### PROBLEM DETAILS
For each line of the data below, copy it if it holds the word "Navigate".

### INPUT FOR THIS TASK
▽
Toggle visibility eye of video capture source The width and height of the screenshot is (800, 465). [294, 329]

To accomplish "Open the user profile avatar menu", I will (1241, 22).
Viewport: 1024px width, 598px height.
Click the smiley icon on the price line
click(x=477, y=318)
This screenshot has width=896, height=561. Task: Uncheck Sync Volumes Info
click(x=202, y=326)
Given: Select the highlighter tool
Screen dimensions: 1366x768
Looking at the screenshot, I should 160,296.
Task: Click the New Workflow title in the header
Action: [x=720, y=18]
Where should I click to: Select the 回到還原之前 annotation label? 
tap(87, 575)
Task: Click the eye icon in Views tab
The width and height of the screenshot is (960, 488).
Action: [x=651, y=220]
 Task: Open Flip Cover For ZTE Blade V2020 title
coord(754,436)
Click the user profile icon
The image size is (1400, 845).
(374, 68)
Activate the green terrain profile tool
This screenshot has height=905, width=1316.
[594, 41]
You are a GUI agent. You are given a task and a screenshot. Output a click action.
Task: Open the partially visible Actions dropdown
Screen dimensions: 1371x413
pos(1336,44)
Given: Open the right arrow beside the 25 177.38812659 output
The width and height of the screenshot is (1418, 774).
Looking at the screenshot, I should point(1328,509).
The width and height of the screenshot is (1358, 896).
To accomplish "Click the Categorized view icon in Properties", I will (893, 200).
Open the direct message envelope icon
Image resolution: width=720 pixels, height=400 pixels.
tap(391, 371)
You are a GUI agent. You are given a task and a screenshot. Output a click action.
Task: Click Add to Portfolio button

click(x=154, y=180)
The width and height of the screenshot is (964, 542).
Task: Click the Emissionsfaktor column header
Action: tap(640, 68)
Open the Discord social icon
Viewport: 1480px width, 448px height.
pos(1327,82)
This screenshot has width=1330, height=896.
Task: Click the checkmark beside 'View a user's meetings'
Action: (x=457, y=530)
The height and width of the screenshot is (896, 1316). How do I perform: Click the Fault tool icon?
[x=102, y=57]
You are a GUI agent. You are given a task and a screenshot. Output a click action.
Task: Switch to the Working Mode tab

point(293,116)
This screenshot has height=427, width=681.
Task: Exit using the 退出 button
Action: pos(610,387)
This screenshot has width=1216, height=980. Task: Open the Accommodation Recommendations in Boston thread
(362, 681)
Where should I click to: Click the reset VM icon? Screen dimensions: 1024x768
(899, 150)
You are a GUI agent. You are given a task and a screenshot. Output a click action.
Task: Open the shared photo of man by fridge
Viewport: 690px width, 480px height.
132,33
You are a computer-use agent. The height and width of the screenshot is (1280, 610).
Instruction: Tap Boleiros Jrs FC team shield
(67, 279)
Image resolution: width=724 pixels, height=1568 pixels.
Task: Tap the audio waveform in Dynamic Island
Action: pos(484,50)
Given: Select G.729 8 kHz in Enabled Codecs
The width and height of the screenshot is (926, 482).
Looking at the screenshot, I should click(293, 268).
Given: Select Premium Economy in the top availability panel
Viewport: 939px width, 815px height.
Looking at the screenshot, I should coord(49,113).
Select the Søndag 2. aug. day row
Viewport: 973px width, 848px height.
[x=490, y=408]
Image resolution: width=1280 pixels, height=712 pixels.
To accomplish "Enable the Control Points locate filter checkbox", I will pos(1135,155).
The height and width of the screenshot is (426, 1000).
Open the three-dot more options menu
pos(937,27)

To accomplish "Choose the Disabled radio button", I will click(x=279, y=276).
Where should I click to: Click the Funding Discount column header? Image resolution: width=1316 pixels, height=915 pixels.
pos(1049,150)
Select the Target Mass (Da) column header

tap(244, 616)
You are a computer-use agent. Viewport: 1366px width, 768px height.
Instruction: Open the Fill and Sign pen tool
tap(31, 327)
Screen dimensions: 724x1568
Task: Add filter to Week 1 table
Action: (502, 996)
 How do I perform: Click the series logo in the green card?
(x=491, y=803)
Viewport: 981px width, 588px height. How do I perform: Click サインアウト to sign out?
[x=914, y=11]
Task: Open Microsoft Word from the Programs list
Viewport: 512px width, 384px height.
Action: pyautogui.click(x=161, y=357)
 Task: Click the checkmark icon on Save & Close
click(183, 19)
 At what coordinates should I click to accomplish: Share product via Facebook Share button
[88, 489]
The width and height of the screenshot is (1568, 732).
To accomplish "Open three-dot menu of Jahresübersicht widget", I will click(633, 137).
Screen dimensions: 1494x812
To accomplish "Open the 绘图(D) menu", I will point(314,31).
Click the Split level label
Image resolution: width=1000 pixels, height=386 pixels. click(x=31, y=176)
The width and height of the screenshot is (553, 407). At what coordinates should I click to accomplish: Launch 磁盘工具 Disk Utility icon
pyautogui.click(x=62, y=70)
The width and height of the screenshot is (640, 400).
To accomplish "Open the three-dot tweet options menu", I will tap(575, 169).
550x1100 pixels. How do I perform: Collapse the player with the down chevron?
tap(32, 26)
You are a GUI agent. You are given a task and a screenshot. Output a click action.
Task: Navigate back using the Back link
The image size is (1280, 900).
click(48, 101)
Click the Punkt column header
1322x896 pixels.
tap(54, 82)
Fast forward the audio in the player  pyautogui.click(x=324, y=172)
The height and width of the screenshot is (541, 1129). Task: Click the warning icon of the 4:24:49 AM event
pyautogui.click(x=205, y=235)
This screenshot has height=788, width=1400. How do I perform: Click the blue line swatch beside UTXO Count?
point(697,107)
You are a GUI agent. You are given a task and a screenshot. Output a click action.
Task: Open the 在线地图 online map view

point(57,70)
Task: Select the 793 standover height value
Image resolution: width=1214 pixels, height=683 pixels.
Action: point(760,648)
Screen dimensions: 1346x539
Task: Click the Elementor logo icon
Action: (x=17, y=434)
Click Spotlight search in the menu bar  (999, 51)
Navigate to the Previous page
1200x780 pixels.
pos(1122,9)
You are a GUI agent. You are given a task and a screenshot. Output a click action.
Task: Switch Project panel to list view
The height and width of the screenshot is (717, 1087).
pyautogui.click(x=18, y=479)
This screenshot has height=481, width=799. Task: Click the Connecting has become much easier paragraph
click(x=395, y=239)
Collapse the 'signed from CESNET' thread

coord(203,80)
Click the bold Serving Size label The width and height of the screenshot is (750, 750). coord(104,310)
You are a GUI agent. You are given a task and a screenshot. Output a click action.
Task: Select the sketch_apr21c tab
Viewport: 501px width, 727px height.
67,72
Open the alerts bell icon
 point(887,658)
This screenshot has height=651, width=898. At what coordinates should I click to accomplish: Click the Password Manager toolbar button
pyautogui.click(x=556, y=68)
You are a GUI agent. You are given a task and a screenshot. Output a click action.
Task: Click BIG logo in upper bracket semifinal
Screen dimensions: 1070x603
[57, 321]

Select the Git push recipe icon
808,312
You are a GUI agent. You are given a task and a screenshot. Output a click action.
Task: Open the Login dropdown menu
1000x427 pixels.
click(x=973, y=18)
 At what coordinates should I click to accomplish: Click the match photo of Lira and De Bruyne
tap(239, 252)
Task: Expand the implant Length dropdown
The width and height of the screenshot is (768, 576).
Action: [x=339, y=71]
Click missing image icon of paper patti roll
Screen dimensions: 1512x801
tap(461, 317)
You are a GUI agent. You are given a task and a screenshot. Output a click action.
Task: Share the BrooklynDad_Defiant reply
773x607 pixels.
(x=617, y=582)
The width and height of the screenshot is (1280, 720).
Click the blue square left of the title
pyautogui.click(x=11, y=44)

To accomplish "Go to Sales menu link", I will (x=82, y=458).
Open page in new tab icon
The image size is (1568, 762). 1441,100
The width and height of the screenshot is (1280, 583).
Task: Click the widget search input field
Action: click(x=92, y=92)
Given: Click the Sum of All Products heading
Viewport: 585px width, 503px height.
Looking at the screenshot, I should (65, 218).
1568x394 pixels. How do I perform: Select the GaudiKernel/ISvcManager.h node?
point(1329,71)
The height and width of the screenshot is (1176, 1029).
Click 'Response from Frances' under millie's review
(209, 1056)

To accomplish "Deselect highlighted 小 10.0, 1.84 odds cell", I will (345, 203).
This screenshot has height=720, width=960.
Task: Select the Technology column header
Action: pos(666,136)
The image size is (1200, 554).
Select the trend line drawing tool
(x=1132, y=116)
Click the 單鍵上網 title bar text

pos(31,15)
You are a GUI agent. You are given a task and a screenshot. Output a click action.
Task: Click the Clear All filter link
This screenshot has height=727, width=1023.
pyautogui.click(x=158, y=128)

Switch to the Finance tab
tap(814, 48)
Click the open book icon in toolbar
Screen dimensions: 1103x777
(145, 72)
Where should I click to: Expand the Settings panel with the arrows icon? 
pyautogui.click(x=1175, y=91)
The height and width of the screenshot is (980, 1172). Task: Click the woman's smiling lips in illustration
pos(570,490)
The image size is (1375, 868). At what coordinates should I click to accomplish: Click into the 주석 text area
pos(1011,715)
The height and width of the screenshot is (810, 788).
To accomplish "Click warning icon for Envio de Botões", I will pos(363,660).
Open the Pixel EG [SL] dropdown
△
### RESPONSE TO THIS TASK
Task: Navigate back using the Back link
Navigate to the Previous page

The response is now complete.